Intel shows its big picture plan for the future at IDF.
Written by John G. Spooner, Contributor

Intel is using this week's Intel Developer Forum in Beijing to show the new direction in which it is taking its processors. The chipmaker has begun to shift away from designing and manufacturing monolithic or single function chips. Instead, it has begun to create silicon that pairs its Intel Architecture or x86 processor cores with several different types of supporting circuitry with the aim of increasing performance. Although Intel has been moving in this direction for some time, starting with its dual-core processors, this is the first time it has offered a look at its big-picture thinking.

Intel executives discussed three new products and technologies at the forum on Tuesday. The company will use extra circuits to add functions such as graphics and input/output in the case of its Tolapai SOC or system-on-a-chip processor. Intel’s Larrabee technology will use new circuitry to support software acceleration for high-end applications, including scientific computing, speech and voice recognition, financial analytics and healthcare. I look at Tolapai and Larrabee as book-ends. Tolapai will hit the market first, starting next year. Larrabee, I expect, will take much longer to get to market. Bridging the gap—for servers anyway, as all three appear to be associated with servers—will be Intel QuickAssist Technology. QuickAssist, also announced this week, will allow server makers to add chip-based accelerators to their machines. These accelerators will operate alongside dual-core Intel processor. QuickAssist is very similar in concept to Advanced Micro Devices’ Torrenza add-on-chip strategy. Both aim to speed up servers by allowing for the addition of chips that can speed up jobs such as TCP/IP processing. Larrabee appears to be the next step in that it would combine IA and acceleration in a single package. (The question is will it be THE processor or a processor in a system. Intel is being somewhat vague about this right now.)

What’s the bigger picture, here? Intel, for the first time, is showing that it has set out to boost the performance of computers that use its chips though a new means. Multi-core processors were a significant change, but a logical one at the same time. These new technologies are a bit more risky in that they present tougher technical and market challenges. Larrabee will not be useful to anyone if Intel can not convince software makers to embrace it. What’s clear to me, however, is that Intel knows is can not simply crank up clock speeds or immediately add large numbers of additional new processor cores, right now. Chips with more than eight cores are still some ways off. So the company is turning to higher-levels of integration to continue to drive performance.

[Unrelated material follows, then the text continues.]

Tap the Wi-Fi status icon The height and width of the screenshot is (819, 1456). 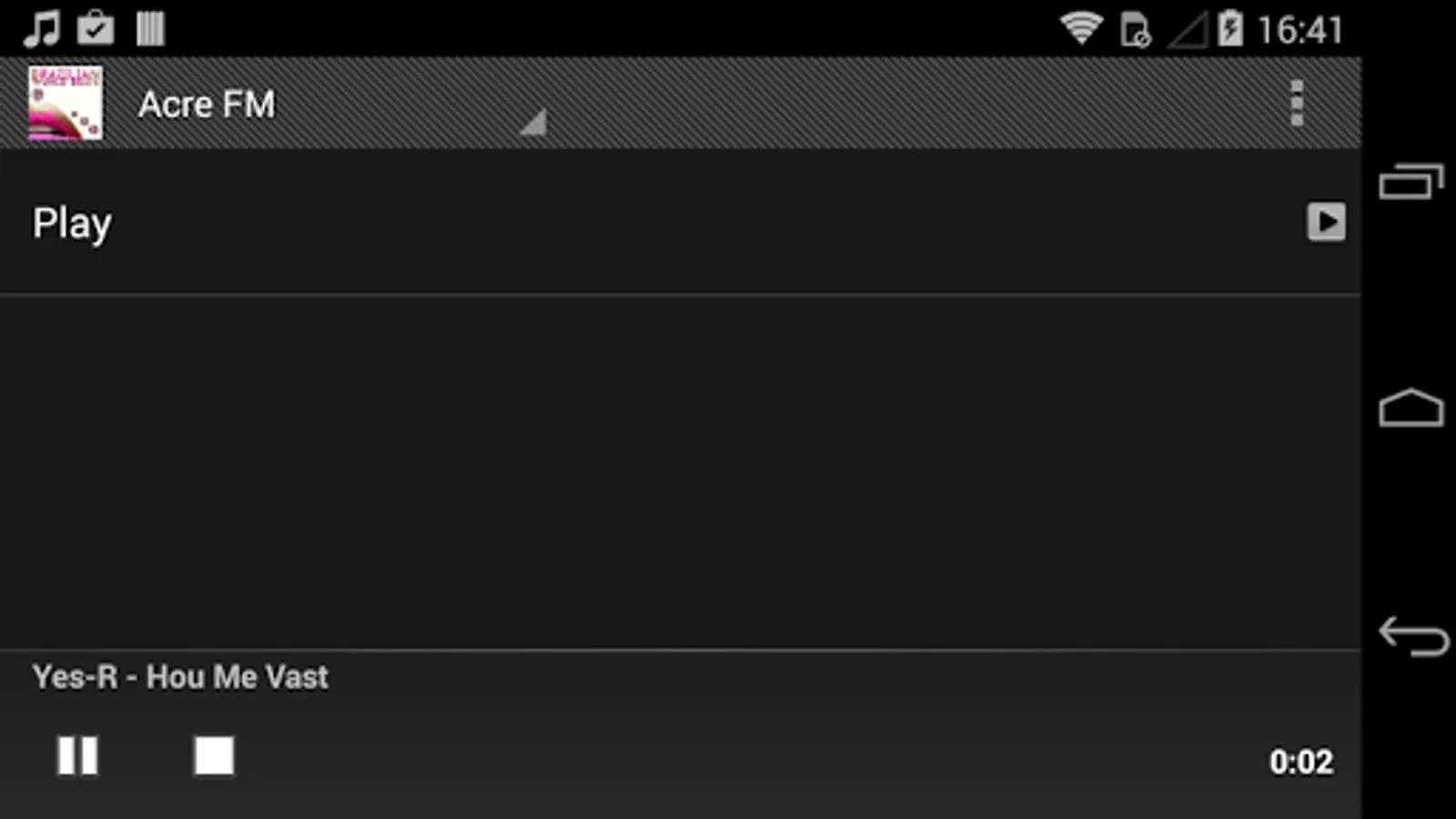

The ultimate value of integration varies by application. But Intel sees numerous benefits. Tolapai is due in 2008. Nehalem, Intel's 2009 processor family, will also bring the memory controller on-chip. This offers a significant increase in memory bandwidth. There are other reasons to integrate as well. They involve lowering costs and power consumption for some applications. Tolapai, for its part, could cut server power consumption by reducing the number of chips it takes to build a machine. Intel says Tolapai can cut power consumption by 20 percent compared to a standard four-chip design. Although Tolapai itself might not use less power or be smaller than a stand-alone processor, the chip's ability to replace three other chips should lower the total amount of juice used by a rack-mount or blade server. That’s the effect that Intel is going for, here.